** Opening Records to use block **

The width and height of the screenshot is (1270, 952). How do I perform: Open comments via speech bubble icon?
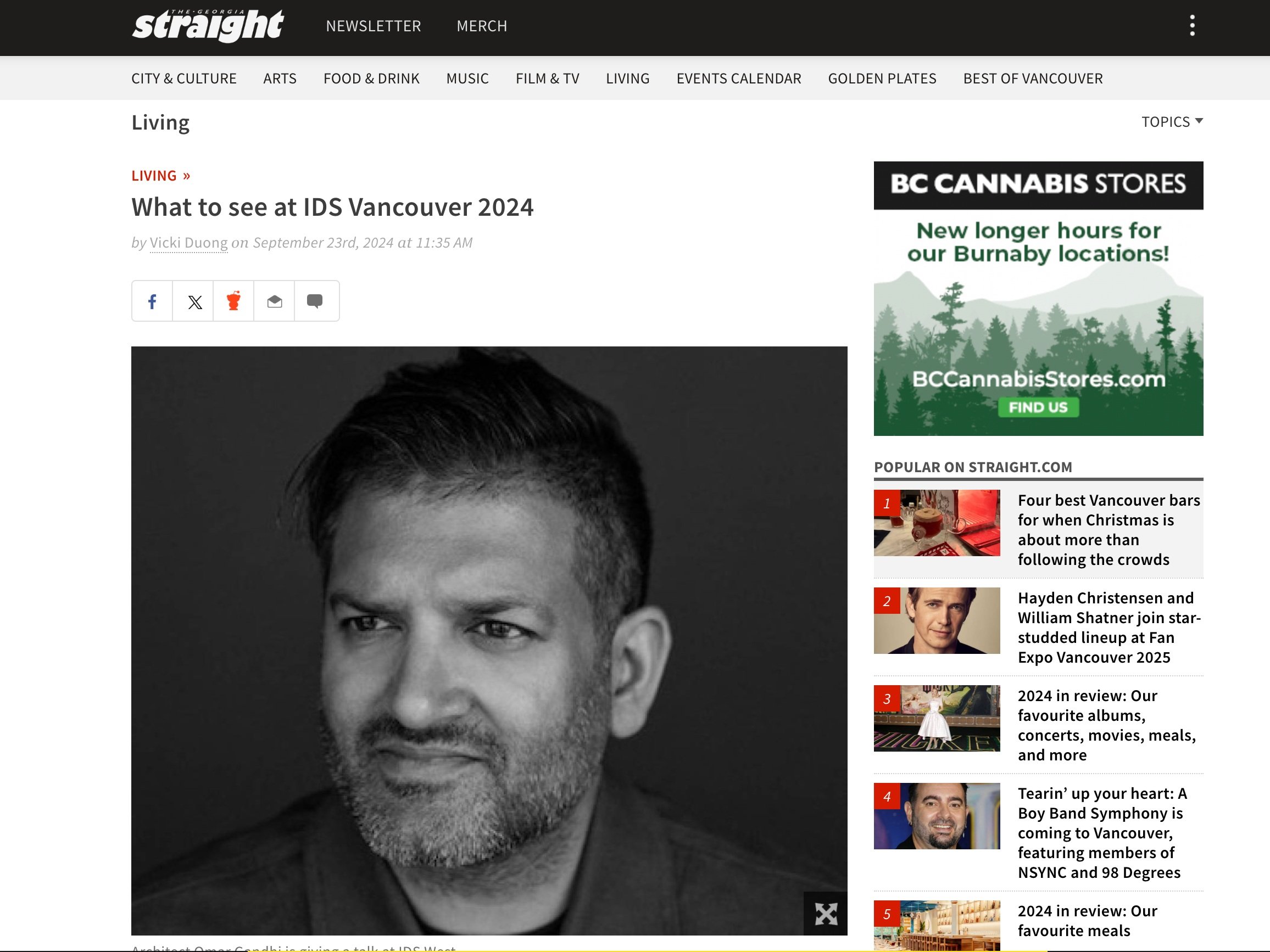[316, 301]
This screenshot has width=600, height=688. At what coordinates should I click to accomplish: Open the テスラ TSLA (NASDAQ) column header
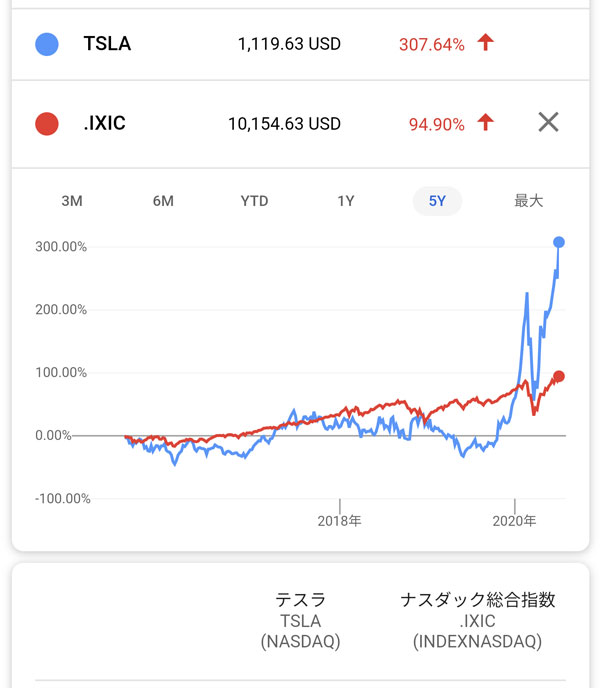300,621
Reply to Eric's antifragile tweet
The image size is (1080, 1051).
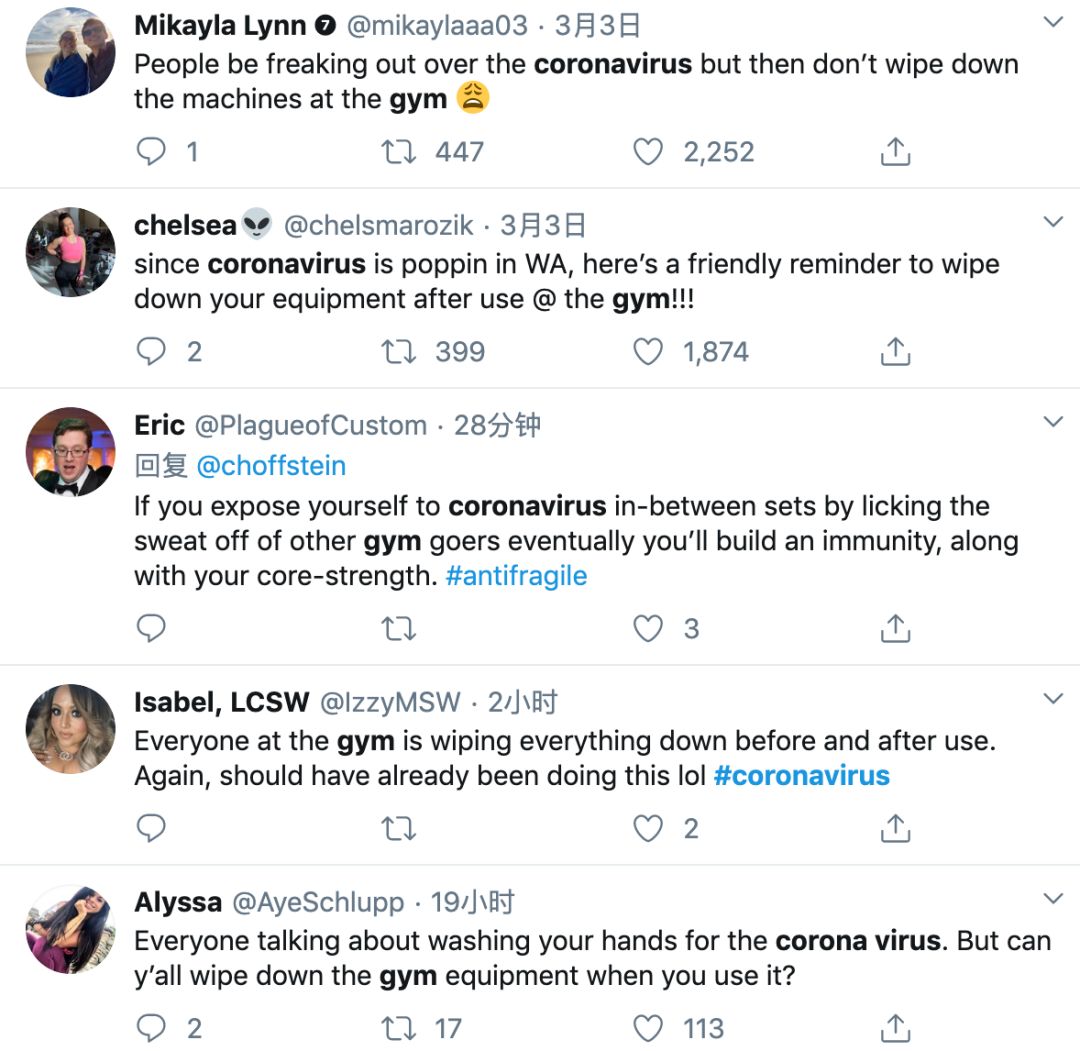pyautogui.click(x=151, y=628)
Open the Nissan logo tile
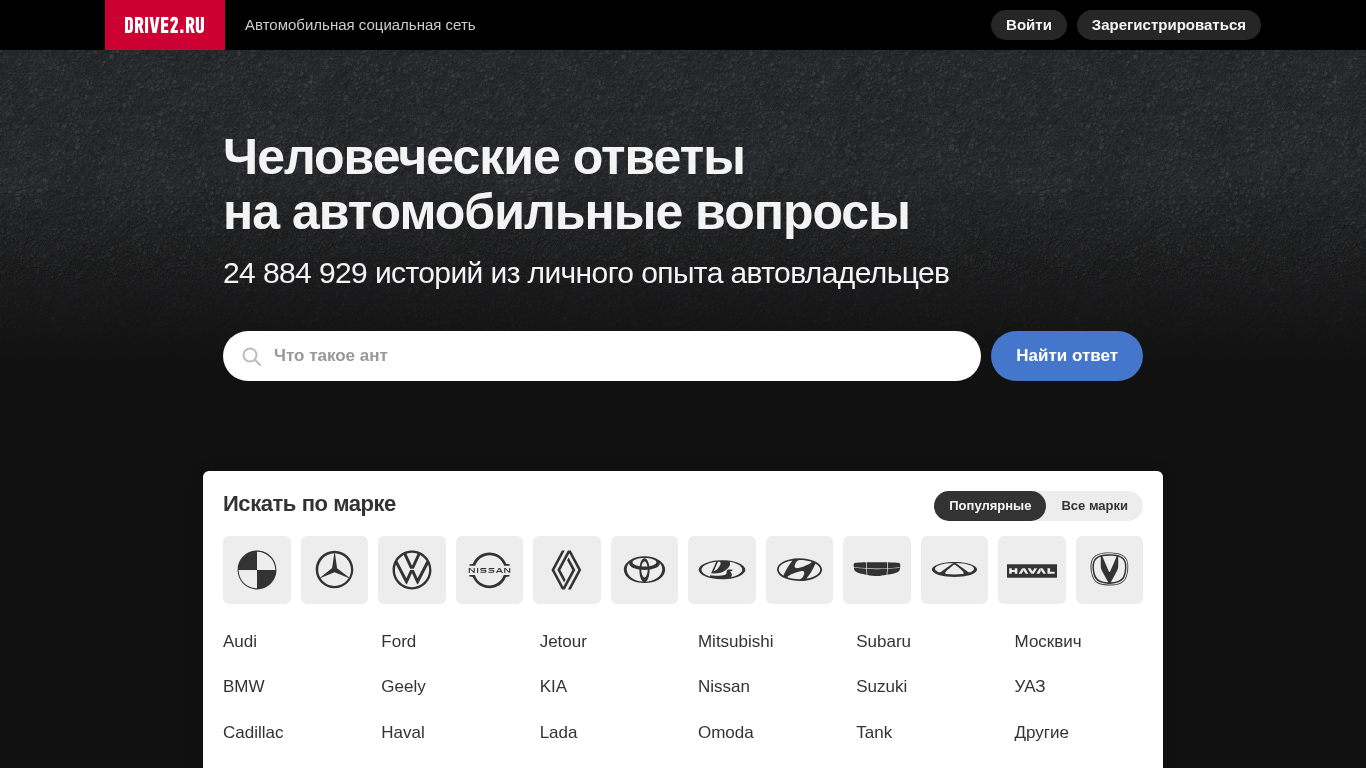Viewport: 1366px width, 768px height. [489, 570]
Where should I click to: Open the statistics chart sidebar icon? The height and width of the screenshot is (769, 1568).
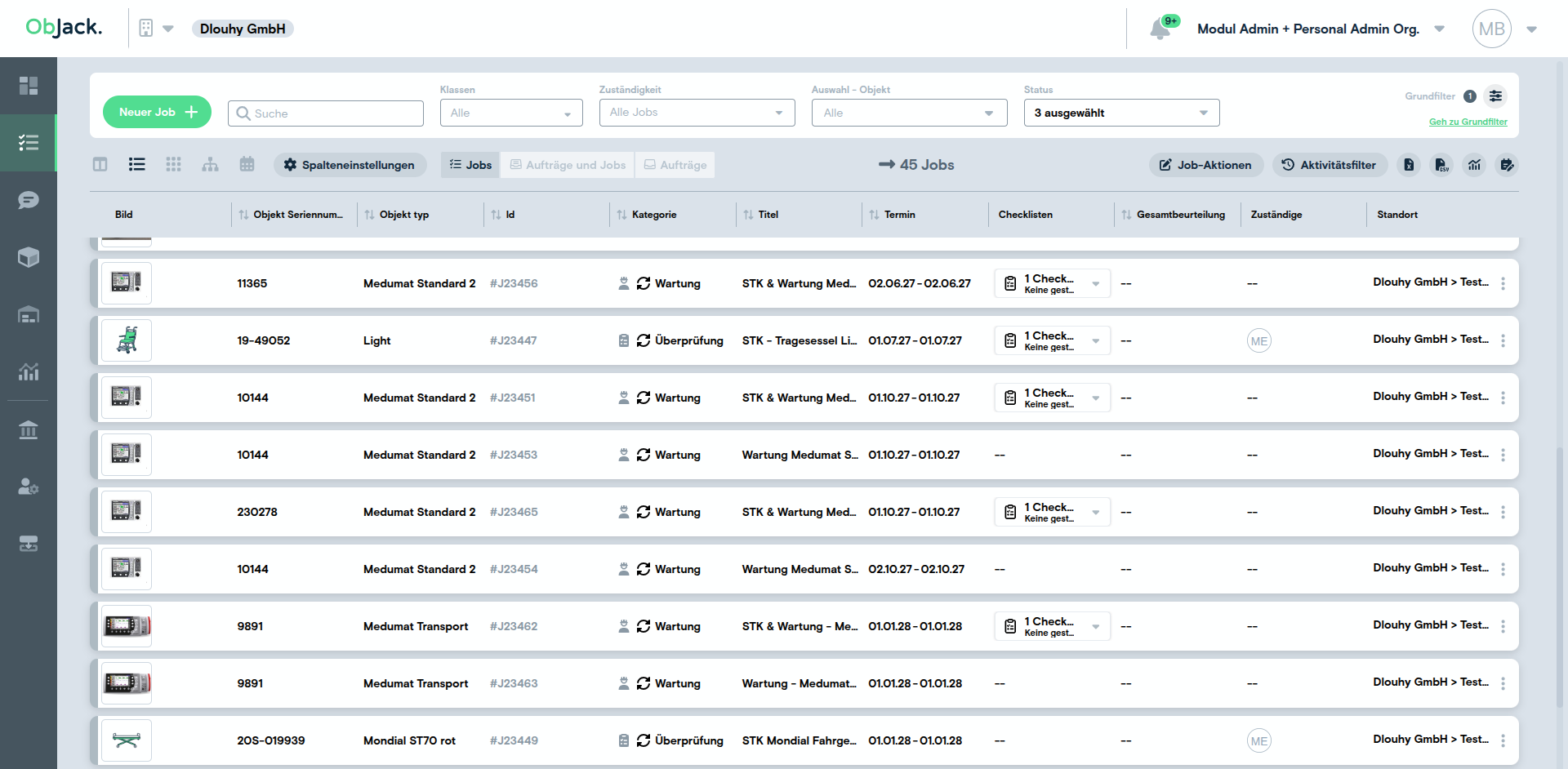(x=29, y=371)
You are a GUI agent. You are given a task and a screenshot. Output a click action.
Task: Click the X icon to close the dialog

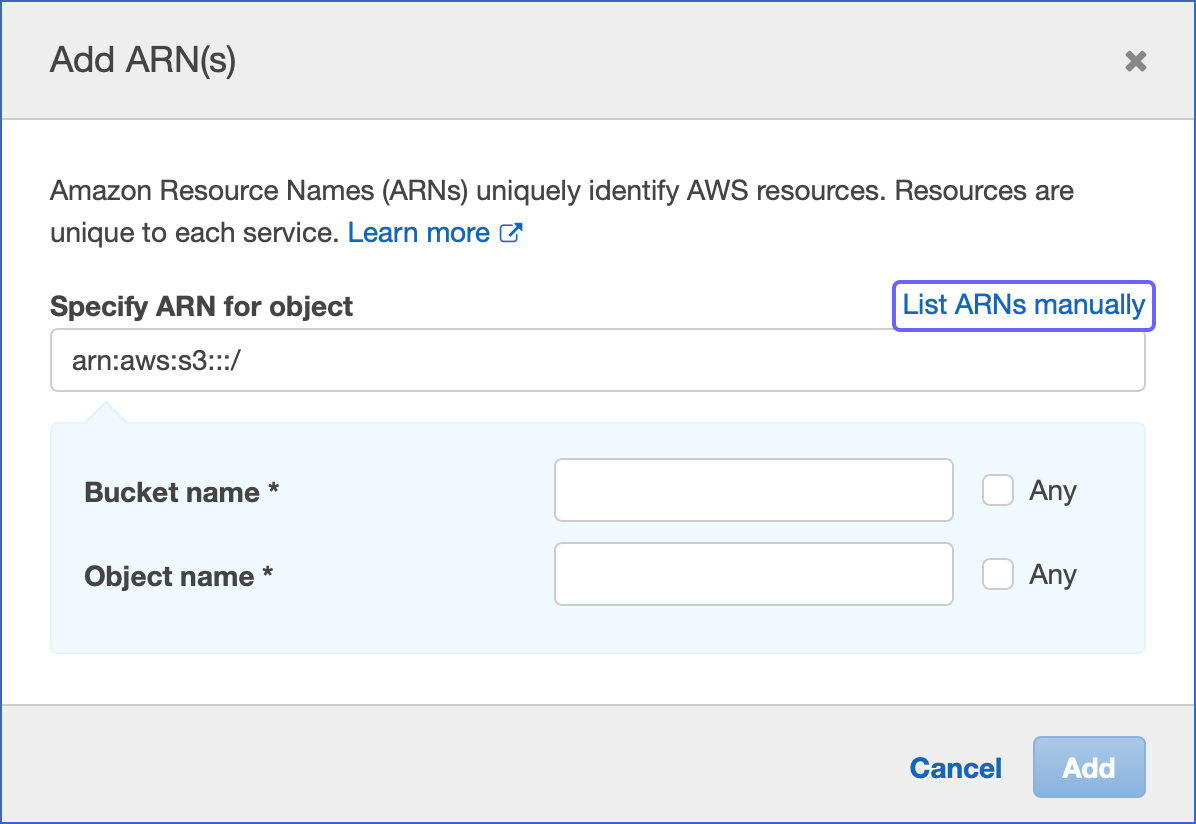pos(1135,61)
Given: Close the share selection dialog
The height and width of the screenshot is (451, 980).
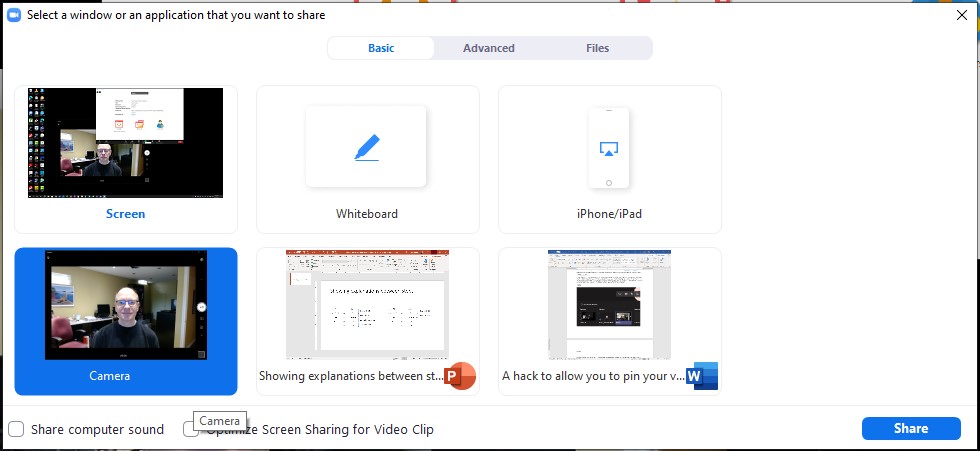Looking at the screenshot, I should (x=961, y=15).
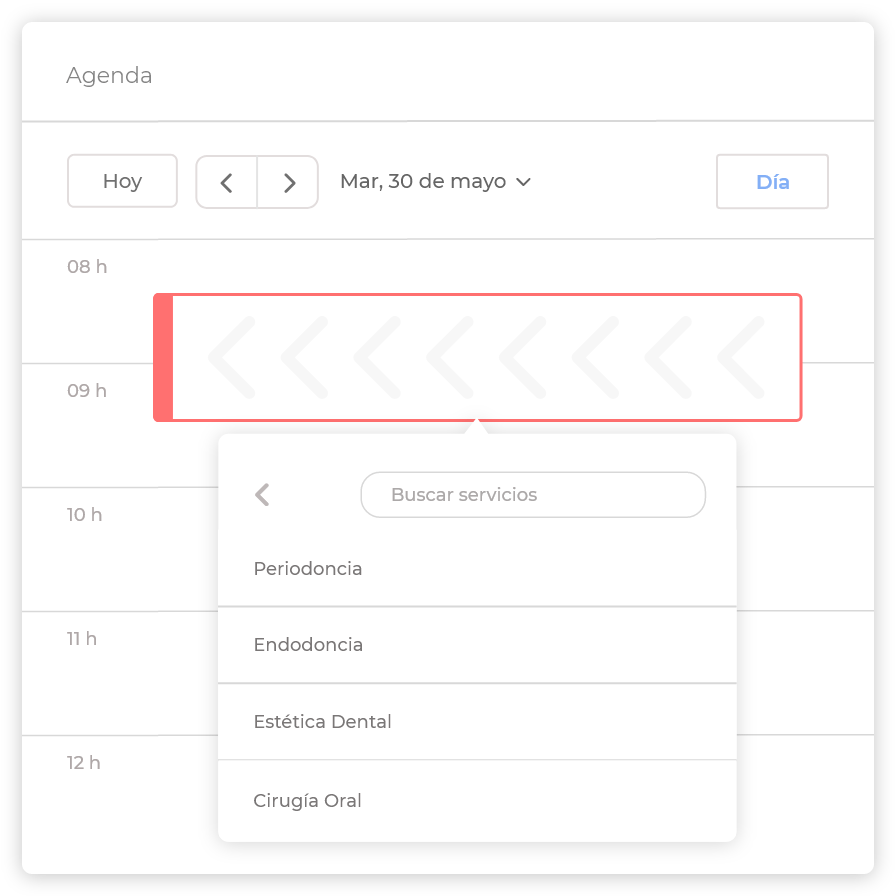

** Closing Records to use block **

_Assignment_. Take the line containing "The image size is (1080, 1051)." and every line after it to the end of the records, and restate them verbatim, with no pictures.

_Solution for this exercise_.
The image size is (1080, 1051).
pyautogui.click(x=151, y=628)
Open the Nissan logo tile
Viewport: 1366px width, 768px height. [489, 570]
Where should I click to: Open the statistics chart sidebar icon? The height and width of the screenshot is (769, 1568).
(x=29, y=371)
You are a GUI agent. You are given a task and a screenshot. Output a click action.
Task: Click the X icon to close the dialog

pos(1135,61)
Given: Close the share selection dialog
The height and width of the screenshot is (451, 980).
Looking at the screenshot, I should (x=961, y=15).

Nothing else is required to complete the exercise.